咄嗟の話題変更は彼の好奇心を擽ったらしい。
気がつけば吐息が触れ合う距離に顔があり、こつりと額をつき合わせた。


「俺に君の技が奪えないと思う?」
「お前に俺の技が奪えると思うのか?」


年齢にしてはふてぶてしい笑みを浮かべた二人組みは、暫くお互いの瞳を見詰め合い───不意に声を大にして笑った。
けらけらと先ほどまでの緊迫感溢れる雰囲気は嘘だったかのように笑い、そしてゆるりと口角を上げる。
笑いの発作は互いに治まらず、くつくつと喉を震わせたまま。


「何、その尊大な言い草」
「マモルこそ。
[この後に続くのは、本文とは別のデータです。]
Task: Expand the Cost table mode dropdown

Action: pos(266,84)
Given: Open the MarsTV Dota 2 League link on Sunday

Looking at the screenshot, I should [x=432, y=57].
どれだけ自信家なんだ」


腹を抱えて笑うのは久し振りな気がする。
冬の青一色の空に声が響き吸い込まれる。
そんな些細なことが楽しくて面白くて仕方ない。

笑いすぎて目尻に浮かんだ涙を指先で拭うと、同じような仕草をフィディオもしていて、視線が絡みまた笑えてくる。
互いの背中を叩き合い、肩を組んで体を揺らす。


「頼むぜ、ライバル。切磋琢磨したほうがいい技が生まれるってもんだ」
「任せろ、ライバル。君とプレイするのは楽しくて刺激的だ」


ぱちり、と至近距離でウィンクし、くすくすと喉を震わす。
久し振りに戻ったイタリアの空は、覚えている通りの親友の瞳と同じ蒼さで守を迎えてくれた。